Главную роль в знакомстве России с творчеством художника сыграл С. Щукин. Существует ряд свидетельств о ранних встречах коллекционера с Пикассо, в том числе известный рассказ Г. Стайн о его реакции на «Авиньонских девиц» («Какая потеря для французского искусства!»). Но это, скорее всего, апокрифы[278]
. Щукин, покупавший Пикассо с 1909 года, руководствовался своими пристрастиями и не стремился к равномерной «музейной» полноте. Ему принадлежали такие значительные произведения «голубого» периода, как «Сестры» («Свидание», 1902, Эрмитаж), «Старый еврей с мальчиком» (1903, ГМИИ), с которыми было практически нечего поставить рядом из «розовых» работ. Наиболее полно, вещами первого ряда, оказалась представлена живопись 1908–1909 годов: «Дриада», «Женщина с веером», «Фермерша» (два варианта), «Дружба», «Зеленая миска и черная бутылка» (все – Эрмитаж) и др.
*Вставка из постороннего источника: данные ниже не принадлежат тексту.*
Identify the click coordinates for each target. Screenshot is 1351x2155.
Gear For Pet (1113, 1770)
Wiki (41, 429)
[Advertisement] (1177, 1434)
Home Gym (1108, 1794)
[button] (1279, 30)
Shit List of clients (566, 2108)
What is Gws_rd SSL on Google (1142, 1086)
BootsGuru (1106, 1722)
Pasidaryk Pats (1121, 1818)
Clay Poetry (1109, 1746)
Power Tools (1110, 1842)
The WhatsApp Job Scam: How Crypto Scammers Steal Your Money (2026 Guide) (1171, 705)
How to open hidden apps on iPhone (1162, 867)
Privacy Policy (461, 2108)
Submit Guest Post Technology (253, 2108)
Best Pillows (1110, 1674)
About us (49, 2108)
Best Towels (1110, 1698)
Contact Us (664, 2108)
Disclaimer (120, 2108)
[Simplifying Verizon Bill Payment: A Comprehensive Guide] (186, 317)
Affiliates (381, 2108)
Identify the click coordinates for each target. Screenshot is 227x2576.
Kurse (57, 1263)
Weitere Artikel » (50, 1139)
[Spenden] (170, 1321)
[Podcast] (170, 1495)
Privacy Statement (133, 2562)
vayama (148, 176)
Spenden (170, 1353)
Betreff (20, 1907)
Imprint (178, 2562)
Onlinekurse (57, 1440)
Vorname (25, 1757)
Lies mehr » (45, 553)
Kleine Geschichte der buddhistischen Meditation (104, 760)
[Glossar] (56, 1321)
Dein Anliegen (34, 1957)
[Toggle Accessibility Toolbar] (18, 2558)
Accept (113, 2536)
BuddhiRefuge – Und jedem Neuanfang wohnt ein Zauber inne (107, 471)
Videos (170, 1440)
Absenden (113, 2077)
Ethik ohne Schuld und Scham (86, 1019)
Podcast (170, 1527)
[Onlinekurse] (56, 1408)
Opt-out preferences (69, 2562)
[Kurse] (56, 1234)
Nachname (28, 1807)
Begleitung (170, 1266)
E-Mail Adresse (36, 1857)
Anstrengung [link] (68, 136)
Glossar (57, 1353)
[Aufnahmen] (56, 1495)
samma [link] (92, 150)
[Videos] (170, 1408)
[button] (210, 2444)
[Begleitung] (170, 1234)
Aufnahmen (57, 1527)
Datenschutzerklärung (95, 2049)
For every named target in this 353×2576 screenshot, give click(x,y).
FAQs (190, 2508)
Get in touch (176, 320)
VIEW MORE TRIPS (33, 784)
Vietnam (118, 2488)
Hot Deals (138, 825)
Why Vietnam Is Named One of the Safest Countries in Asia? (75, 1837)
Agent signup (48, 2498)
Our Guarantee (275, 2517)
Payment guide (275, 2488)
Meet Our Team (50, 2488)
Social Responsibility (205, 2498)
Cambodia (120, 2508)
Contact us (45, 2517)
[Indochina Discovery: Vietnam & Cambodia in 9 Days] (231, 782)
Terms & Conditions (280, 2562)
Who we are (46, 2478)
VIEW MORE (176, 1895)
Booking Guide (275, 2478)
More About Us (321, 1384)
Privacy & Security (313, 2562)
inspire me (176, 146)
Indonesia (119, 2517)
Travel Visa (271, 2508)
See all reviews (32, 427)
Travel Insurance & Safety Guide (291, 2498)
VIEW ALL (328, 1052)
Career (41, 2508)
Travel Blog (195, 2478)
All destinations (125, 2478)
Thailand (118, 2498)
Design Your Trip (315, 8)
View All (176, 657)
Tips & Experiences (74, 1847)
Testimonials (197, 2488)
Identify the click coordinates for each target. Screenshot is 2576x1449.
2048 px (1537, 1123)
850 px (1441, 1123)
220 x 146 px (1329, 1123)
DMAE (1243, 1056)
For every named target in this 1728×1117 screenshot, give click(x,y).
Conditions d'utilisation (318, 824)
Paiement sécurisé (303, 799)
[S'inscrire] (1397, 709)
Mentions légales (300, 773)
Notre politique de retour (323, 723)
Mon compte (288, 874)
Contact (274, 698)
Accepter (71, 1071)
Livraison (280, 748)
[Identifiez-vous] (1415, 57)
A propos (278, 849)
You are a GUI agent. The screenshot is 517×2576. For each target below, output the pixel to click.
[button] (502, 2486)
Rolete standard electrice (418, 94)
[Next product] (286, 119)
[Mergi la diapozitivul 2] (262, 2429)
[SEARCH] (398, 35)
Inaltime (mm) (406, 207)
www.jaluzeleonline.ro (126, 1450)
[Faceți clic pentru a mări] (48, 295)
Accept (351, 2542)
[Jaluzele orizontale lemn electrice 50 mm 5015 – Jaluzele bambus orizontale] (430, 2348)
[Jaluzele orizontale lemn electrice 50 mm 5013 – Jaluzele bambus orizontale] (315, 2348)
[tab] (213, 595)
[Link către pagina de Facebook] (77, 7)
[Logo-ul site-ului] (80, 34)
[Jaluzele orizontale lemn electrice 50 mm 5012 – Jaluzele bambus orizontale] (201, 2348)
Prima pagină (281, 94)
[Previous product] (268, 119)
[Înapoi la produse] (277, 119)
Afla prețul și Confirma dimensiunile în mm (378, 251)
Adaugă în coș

При этом аналитический кубизм 1910–1911 годов отсутствовал полностью. 18 сентября 1912 года Пикассо писал Г. Стайн о Щукине: «Он не понимает моих последних работ»[279]. Тем не менее собиратель, говоривший о Пикассо «наверное, прав он, а не я»[280], все же приобрел ряд картин и графических работ, принадлежащих синтетическому кубизму 1912–1914 годов. Он продолжал покупать и вещи прежних лет, что требовало порой существенных затрат. В 1914 году Д.-А. Канвейлер продал в Москву возвратившуюся к нему от будапештского коллекционера М. Немеша «Женщину с мандолиной» (1909, Эрмитаж). А в 1913 году были приобретены прежде принадлежавшие Стайнам «Обнаженная с драпировкой» («Танец с покрывалами», 1907, Эрмитаж) и шедевр «протокубизма» «Три женщины» (1908, Эрмитаж). Г. Белтинг полагает, что «долгая одиссея, завершившаяся в петербургском Эрмитаже, навсегда устранила их как соперниц и, возможно, победительниц “(Авиньонских) девиц”»[281].Переход художника от открыто эмоциональных «голубых» и «розовых» полотен, вызывавших ассоциации с живописью прошлых столетий, к суровым и мрачным протокубистическим картинам 1908–1909 годов, а затем к абстракции и внеэмоциональности аналитического кубизма, поставил перед художественным миром проблему: необходимо было найти систему понятий для осмысления творчества мастера, который явственно превращался в символ современной живописи. Г. Аполлинер пошел по пути лирических ассоциаций, связанных с сюжетами и манерой Пикассо, его критические эссе фактически представляли собой стихотворения в прозе. Каллиграмма «Пабло Пикассо» стала закономерным итогом этого пути[282]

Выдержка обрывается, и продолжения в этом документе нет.